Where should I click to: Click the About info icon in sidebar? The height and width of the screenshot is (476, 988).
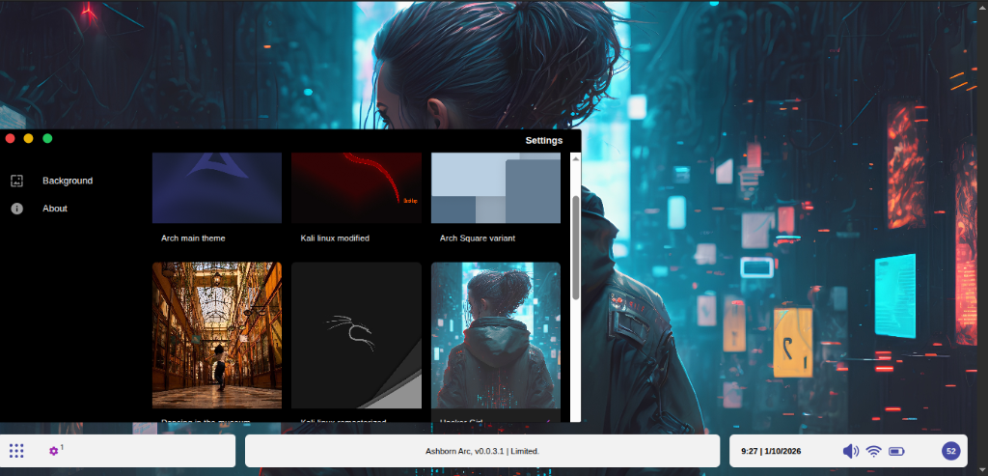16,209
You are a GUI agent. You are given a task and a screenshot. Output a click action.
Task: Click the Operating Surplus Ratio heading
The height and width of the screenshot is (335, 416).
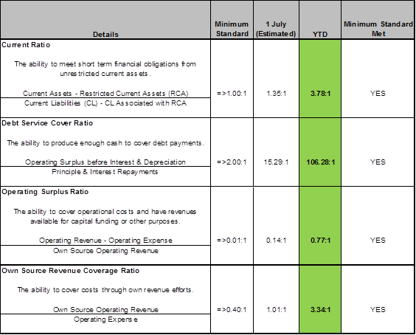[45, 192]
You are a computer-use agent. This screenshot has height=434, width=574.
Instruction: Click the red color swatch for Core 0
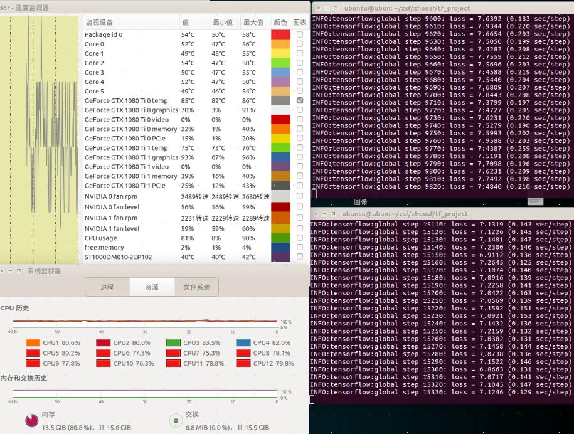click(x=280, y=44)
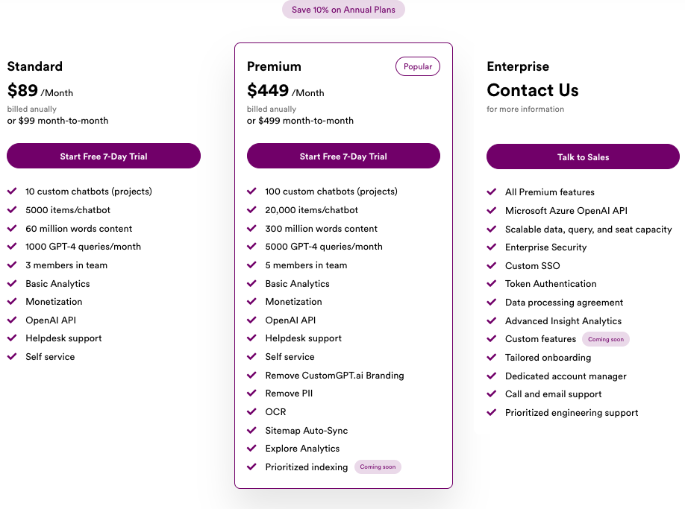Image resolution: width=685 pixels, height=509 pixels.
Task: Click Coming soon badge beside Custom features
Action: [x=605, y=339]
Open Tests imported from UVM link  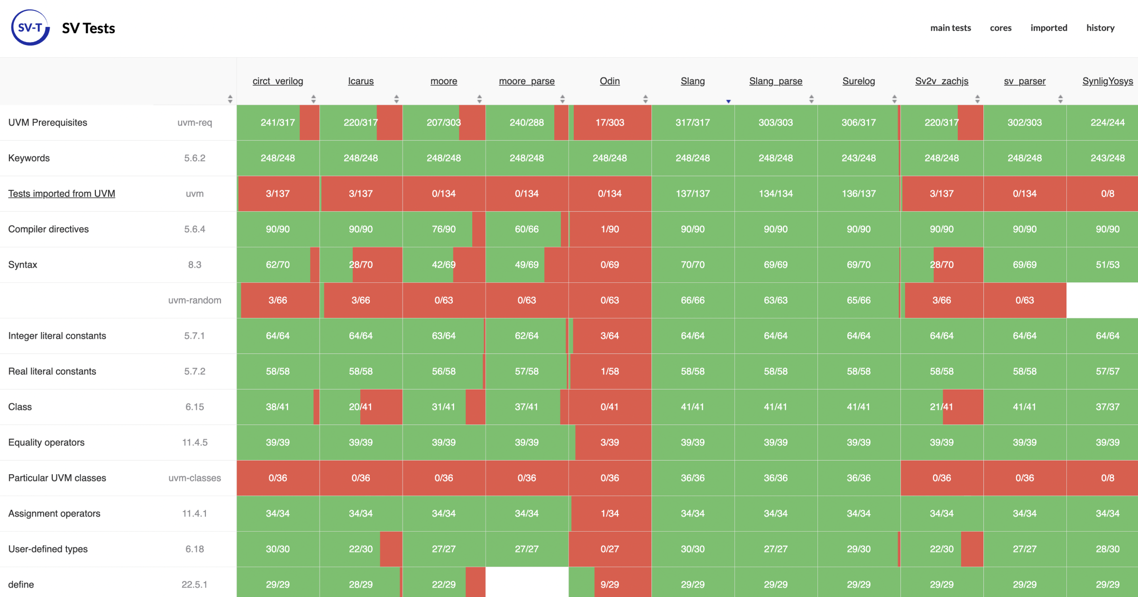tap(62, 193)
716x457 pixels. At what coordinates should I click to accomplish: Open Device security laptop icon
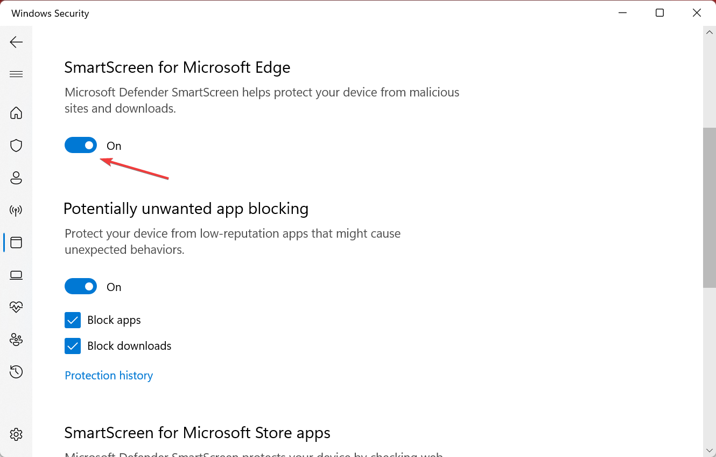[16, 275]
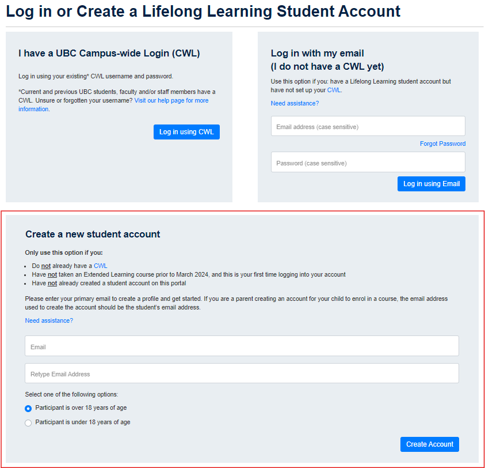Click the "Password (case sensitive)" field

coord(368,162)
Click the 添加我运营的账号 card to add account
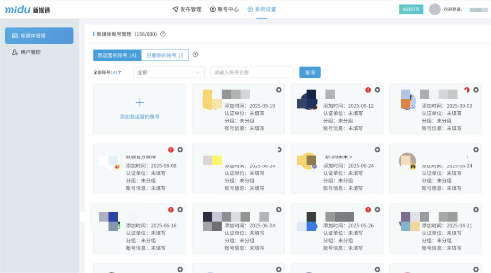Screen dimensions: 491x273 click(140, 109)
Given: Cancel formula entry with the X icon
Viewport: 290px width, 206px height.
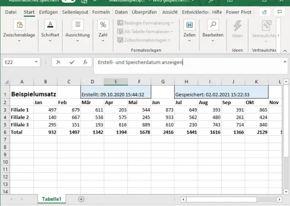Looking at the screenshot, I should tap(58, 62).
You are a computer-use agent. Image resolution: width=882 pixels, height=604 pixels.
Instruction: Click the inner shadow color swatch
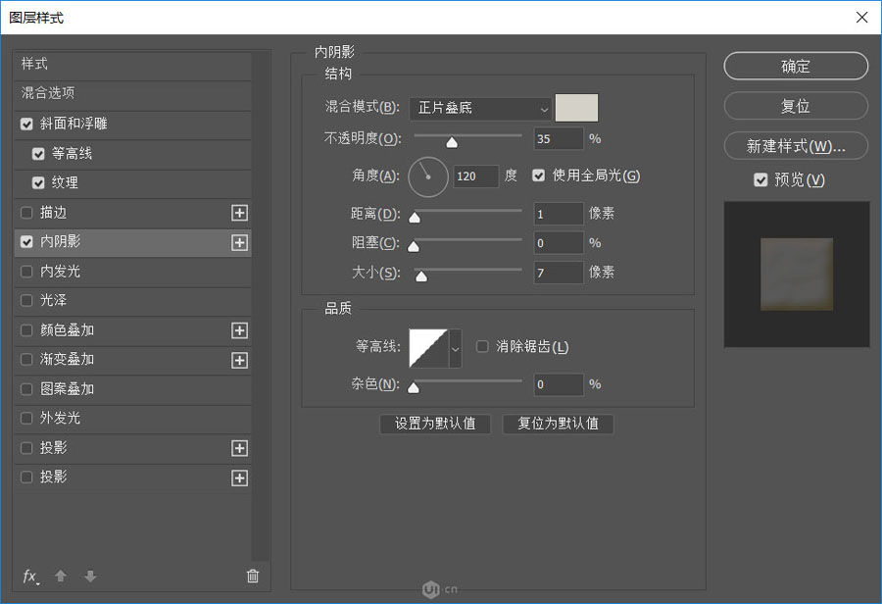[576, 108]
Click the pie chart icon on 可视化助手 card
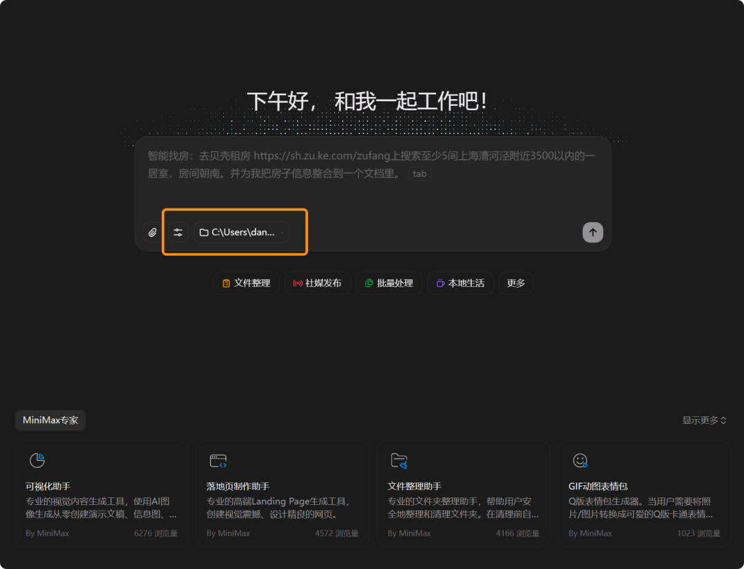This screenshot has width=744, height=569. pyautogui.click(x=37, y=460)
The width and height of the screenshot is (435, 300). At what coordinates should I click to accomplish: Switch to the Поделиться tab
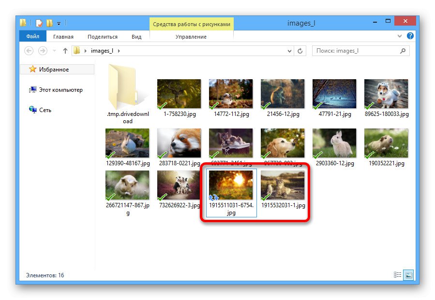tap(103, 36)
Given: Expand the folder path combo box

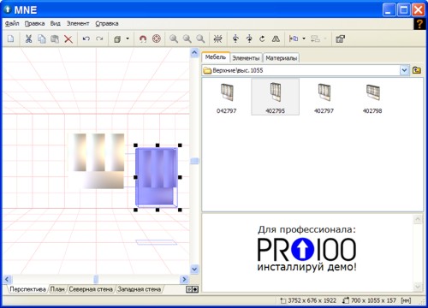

THE PROBLEM:
Copy out each line of the material above that contains the word "coordinates".

FULL ANSWER:
716x457 pixels. At what coordinates should I click to accomplish: Open Device security laptop icon
The width and height of the screenshot is (435, 300). At what coordinates should I click to accomplish: Switch to the Поделиться tab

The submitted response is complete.